● Supplied text:
-------

Florence Seaver and her sister graduated from Smith College in Northampton, Massachusetts in 1889 and 1892, respectively; their brother, William, graduated from Harvard University in June 1900.

On July 16, 1895, Florence W. Seaver wed George Albert Slocomb (1857-1938), MD, a physician in Springfield, Massachusetts who was a son of Christopher Slocomb and Harriet (King) Slocomb. The ceremony took place in Leicester, Massachusetts. Marriage records confirm that Florence Seaver was a teacher in Walpole, New Hampshire at the time of her marriage.

==Political career and suffrage work==

In 1889, she was appointed to the Massachusetts State Republican Committee to represent the first senatorial district. She was also reported by The Smith Alumnae Quarterly as being "a member of the Speakers' Bureau" that year who was "speaking widely throughout the state on Republican issues."

One of the first three women in the Commonwealth of Massachusetts to be elected to the Massachusetts House of Representatives and the first woman from Worcester to hold a state legislative seat, she represented the 20th Worcester District from 1926 to 1928, according to her 1955 obituary in The Boston Globe, or the 19th Worcester District, according to an earlier edition of that newspaper. Per a front-page article about her in the November 3, 1926 Globe:

"A woman wielding the power of women and not bothering her head about the men's vote won the election to represent the 19th Worcester District in the General Court.

Mrs. Florence Seaver Slocomb, the first woman Legislator from Worcester, attributes her victory to her women supporters, efficiently organized.... Her campaign committee was composed of women, 60 members of the Women's Republican Club. She reached every Republican woman in the district by phone or person and every Democratic woman by letter. A number of the Democratic women became her hardest workers. Through the women she expected to reach the men. One woman has often meant five votes, says Mrs. Slocomb....

She stayed at the polls all day checking up on the arrival of voters. A fleet of 25 autos operated by her women's transportation committee went after the tardy Republican housewives. In Mrs. Slocomb's own precinct she got out all but five of the Republican women voters. Her check-off and fetching system operated at every other precinct, according to her carefully laid organization.

At midnight the assurance came she would be Representative-elect, the award of an experience for which she forsook a lifelong anticipation of a trip to Europe....

-------

● Records:
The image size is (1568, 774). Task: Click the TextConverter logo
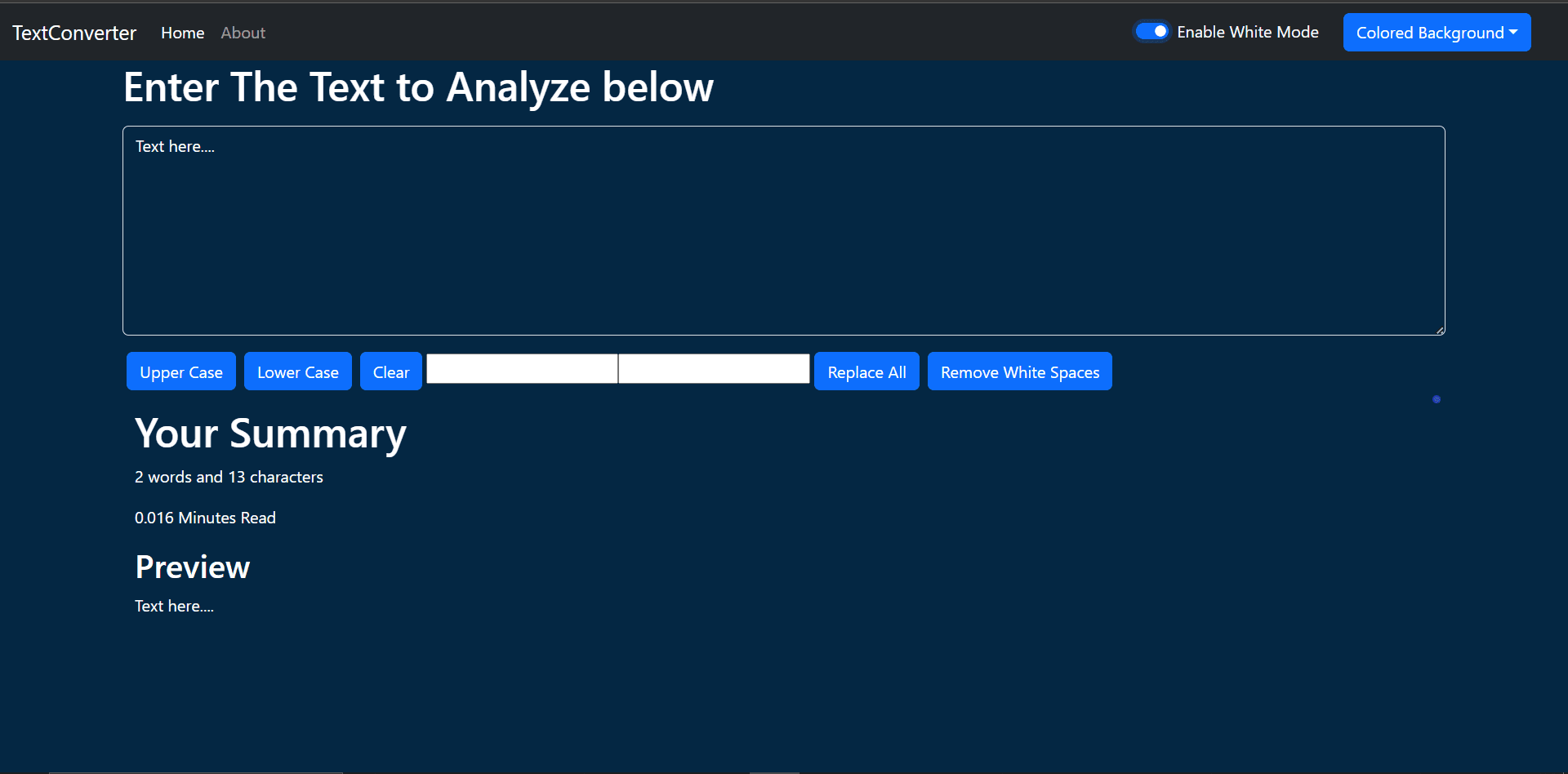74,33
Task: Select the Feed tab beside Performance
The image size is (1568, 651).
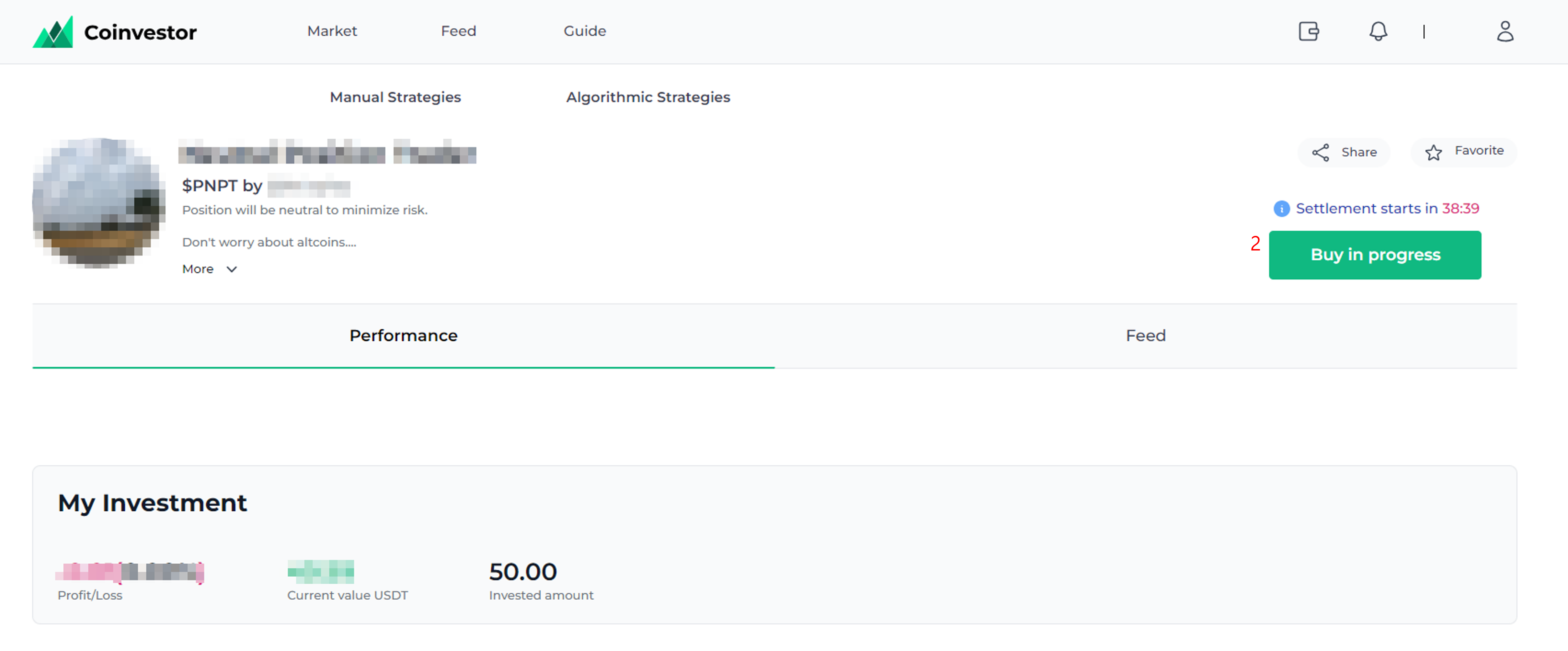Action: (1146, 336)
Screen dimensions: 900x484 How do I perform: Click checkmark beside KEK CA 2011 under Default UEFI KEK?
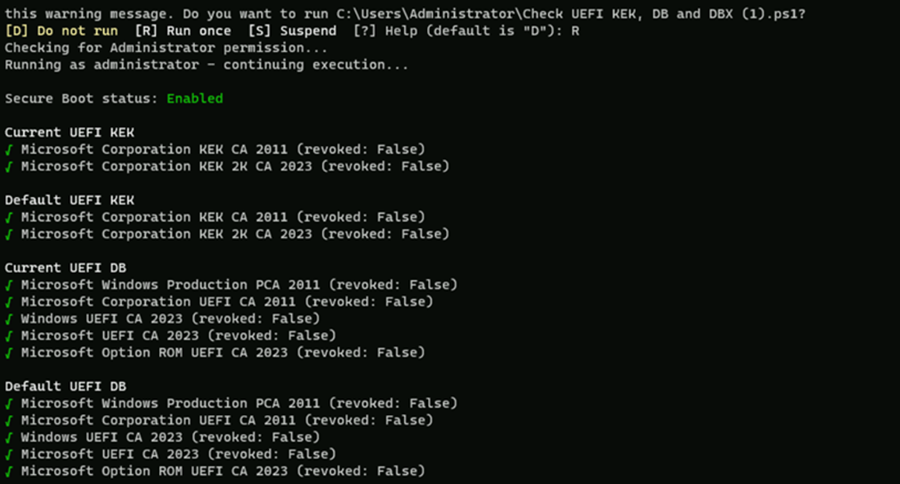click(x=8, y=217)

-------

● Exercises:
[1] Edit the passage on Florence Seaver Slocomb, starting with the words "She stayed at" and ending after "carefully laid organization.", and write that part out with "autos" changed to "cars".
[2] According to the passage on Florence Seaver Slocomb, who made up her campaign committee?
The rows are not needed for anything here.

● Written responses:
[1]
She stayed at the polls all day checking up on the arrival of voters. A fleet of 25 cars operated by her women's transportation committee went after the tardy Republican housewives. In Mrs. Slocomb's own precinct she got out all but five of the Republican women voters. Her check-off and fetching system operated at every other precinct, according to her carefully laid organization.

[2] Sixty members of the Women's Republican Club made up her campaign committee.